**Problem details**
Please convert the lines that open with the one containing "Given: Click the Enter Text title in preview" and close with the one containing "pyautogui.click(x=315, y=175)" into a JSON list of strings, one string per line, with blank lines skipped. Leave the pictures out.

**Provided data**
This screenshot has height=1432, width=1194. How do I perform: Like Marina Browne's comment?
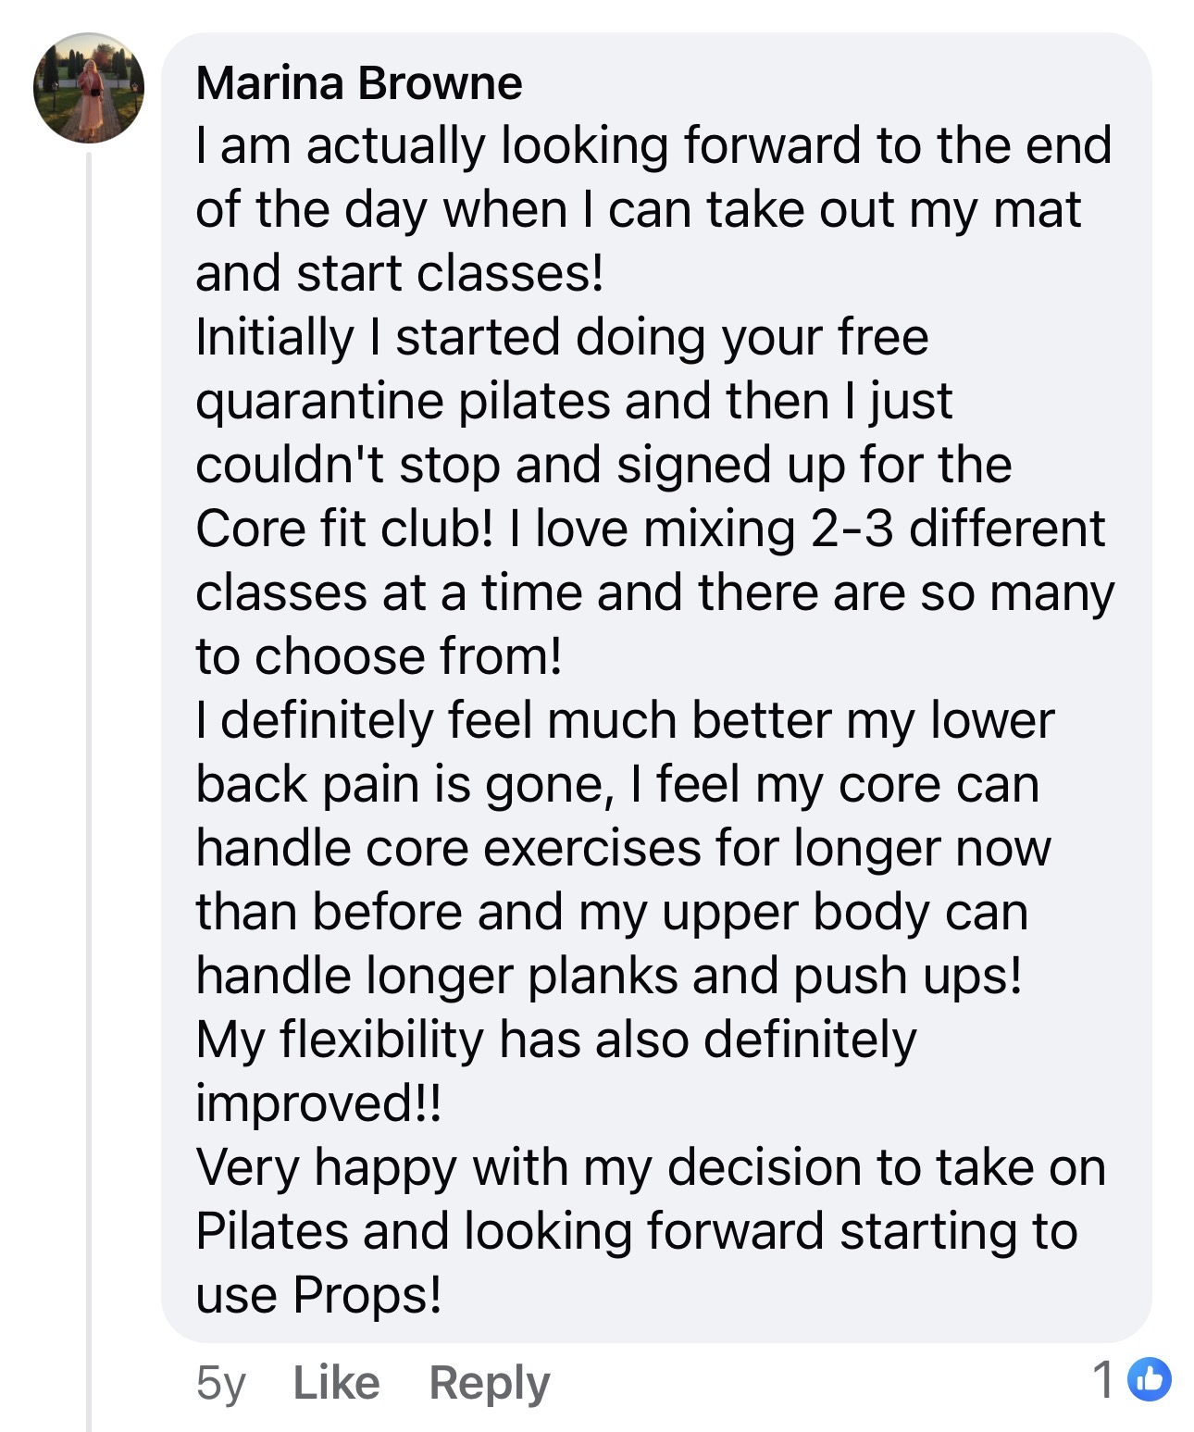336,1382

---

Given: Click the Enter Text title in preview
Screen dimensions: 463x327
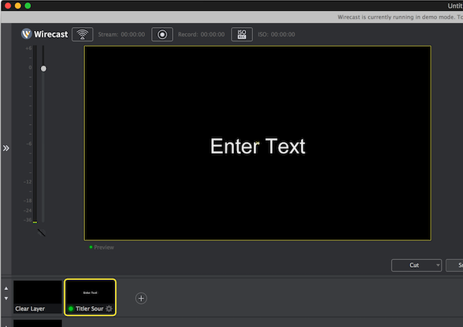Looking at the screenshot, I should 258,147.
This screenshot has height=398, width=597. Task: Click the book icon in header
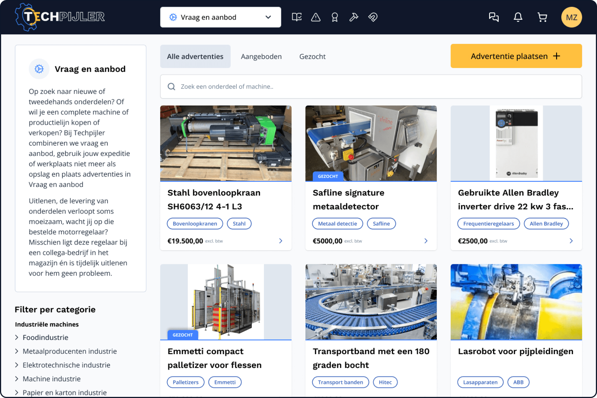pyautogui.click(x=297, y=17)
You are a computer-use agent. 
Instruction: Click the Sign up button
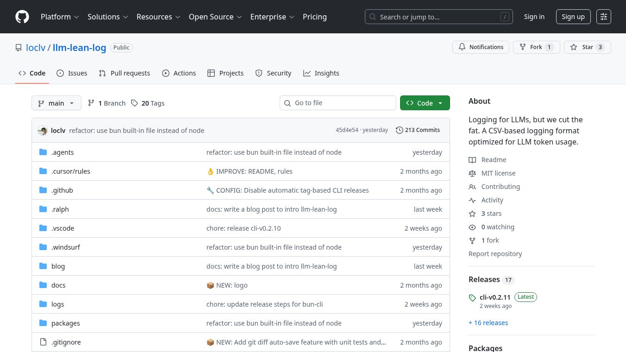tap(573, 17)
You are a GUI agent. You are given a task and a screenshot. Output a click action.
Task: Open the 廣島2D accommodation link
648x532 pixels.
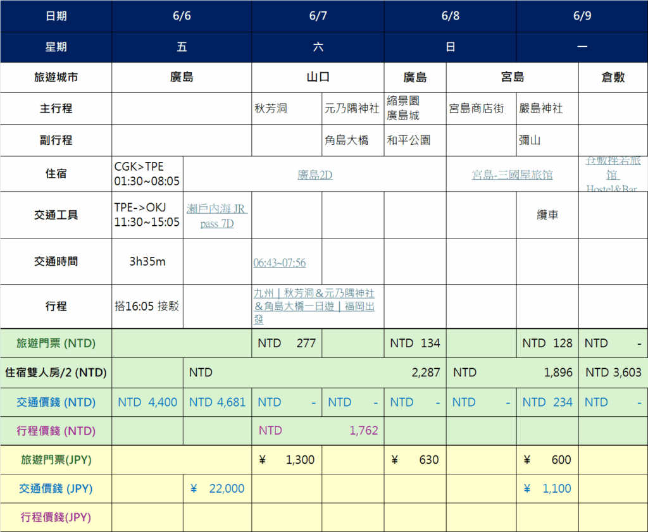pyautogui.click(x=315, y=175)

**Answer**
[
  "Given: Click the Enter Text title in preview",
  "Screen dimensions: 463x327",
  "Looking at the screenshot, I should 258,147.",
  "This screenshot has height=398, width=597. Task: Click the book icon in header",
  "pyautogui.click(x=297, y=17)",
  "You are a computer-use agent. ",
  "Instruction: Click the Sign up button",
  "tap(573, 17)",
  "You are a GUI agent. You are given a task and a screenshot. Output a click action.",
  "Task: Open the 廣島2D accommodation link",
  "648x532 pixels.",
  "pyautogui.click(x=315, y=175)"
]